She couldn’t believe it back in 2018 too, when she reprised her most famous role for a reboot of the Halloween franchise, which made her a mega star back in 1978.

But here she is, at the age of 62, facing off with Michael Myers again in the next terrifying instalment of the modern trilogy helmed by filmmaker David Gordon Green.

“The last thing I thought I would be doing is a Halloween movie in 2017, when Jake Gyllenhaal called me and said that his friend David Green wanted to speak to me,” she remembers. “It was not my intention to do another Halloween movie, I felt like I had done them.

“And yet what he had written, and how he told the story of Laurie, and her daughter, and her granddaugh­ter, and all of the conflict, I felt it was really a very exciting way to tell that story. It was a no brainer for me. I just said yes immediatel­y.

“I didn’t know it was a trilogy when we signed up for the first one. I found that out only after we’d shot the first movie. That is when I learned we were doing more. But as soon as I understood what David was doing, to bring back not only legacy characters, but to talk about the concentric circles of grief and trauma that happened around a centralise­d figure, a community in trauma.

“Now watch these people start to reject the system, the system fails, the police officers seem inept, they cannot help. And to watch that growing tide of people was very scary and powerful.”

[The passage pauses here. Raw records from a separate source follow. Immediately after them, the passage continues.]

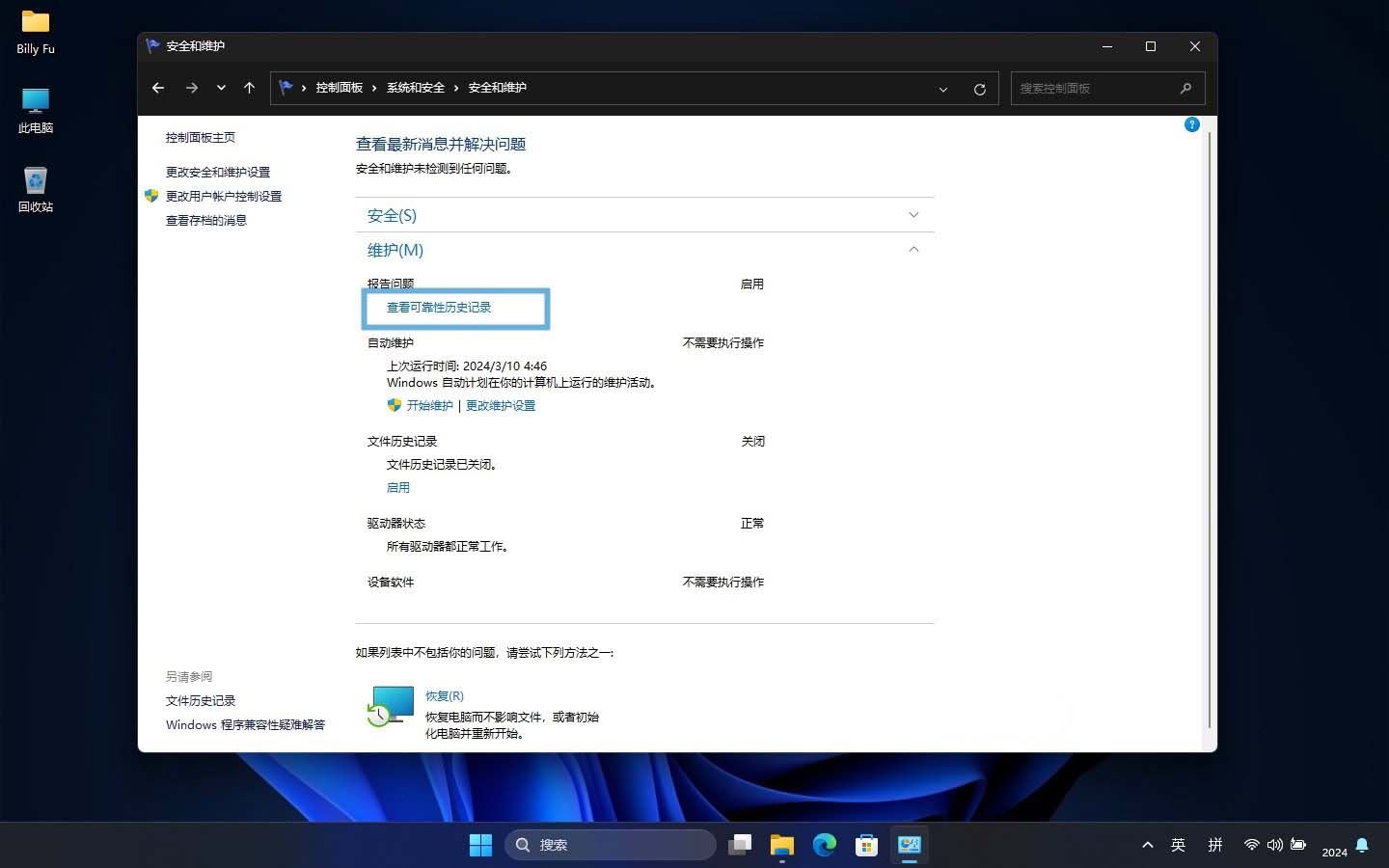
Task: Open the notification bell in the system tray
Action: (x=1362, y=845)
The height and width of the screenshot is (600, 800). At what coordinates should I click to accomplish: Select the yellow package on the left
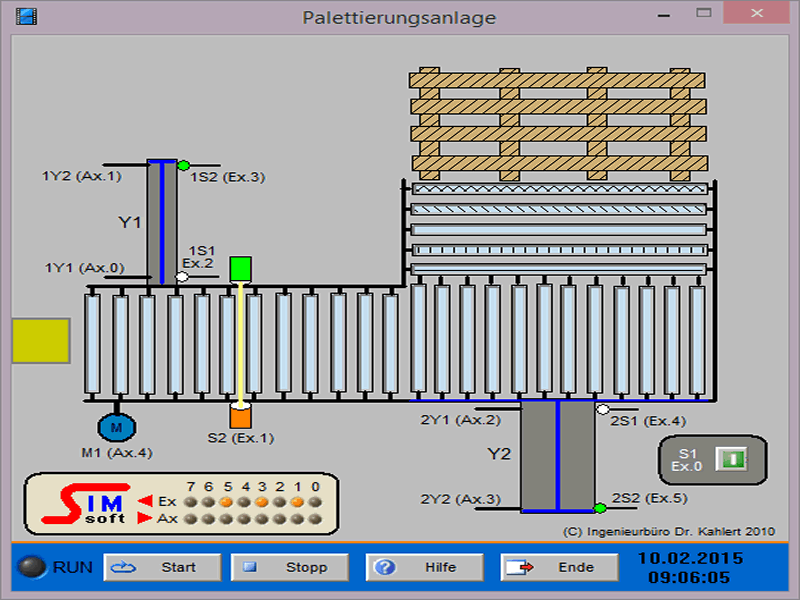[40, 341]
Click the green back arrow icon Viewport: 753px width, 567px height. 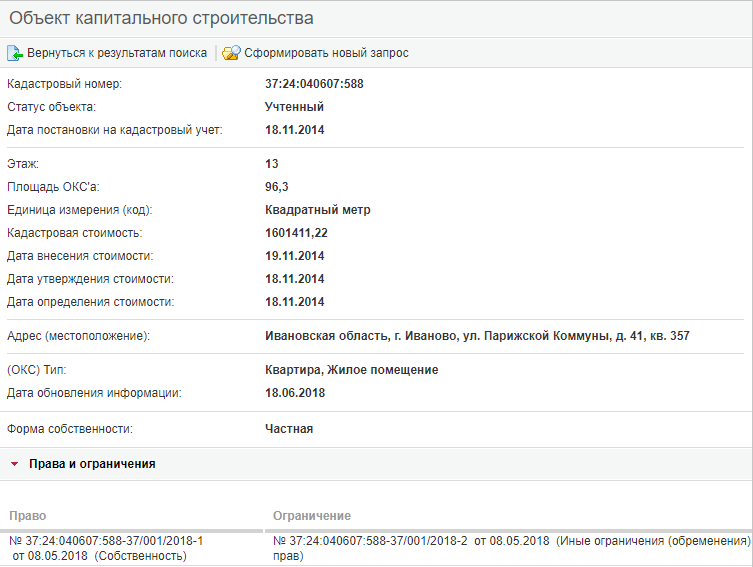pyautogui.click(x=15, y=53)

The daughter of Hollywood legends Tony Curtis and Janet Leigh, Jamie Lee was dubbed a scream queen for her star-making turn in the 70s horror film and she has returned to the role of Laurie numerous times over the years, including in the 1981 sequel, 1998’s Halloween H20 and 2002’s Hal- loween: Resur- rection.

In between she’s had roles in box office hits such as A Fish Called Wanda, My Girl, True Lies, Trading Places and Freaky Friday, as well as turns on TV in shows including Scream Queens and New Girl.

But it’s the new trilogy, which this week brings Halloween Kills, and will conclude with the third instalment, entitled Halloween Ends – slated for release next year – that has seen the character of Laurie Strode win a new generation of fans.

“I think that’s when a movie becomes a universe,” Jamie Lee reflects.

“Before it was just a little lowbudget slasher movie, made in 21 days for $300,000.

“Then there were a couple of movies, so you could call it a franchise... Now it’s a franchise, you’re just going to churn out movie, movie, movie, movie.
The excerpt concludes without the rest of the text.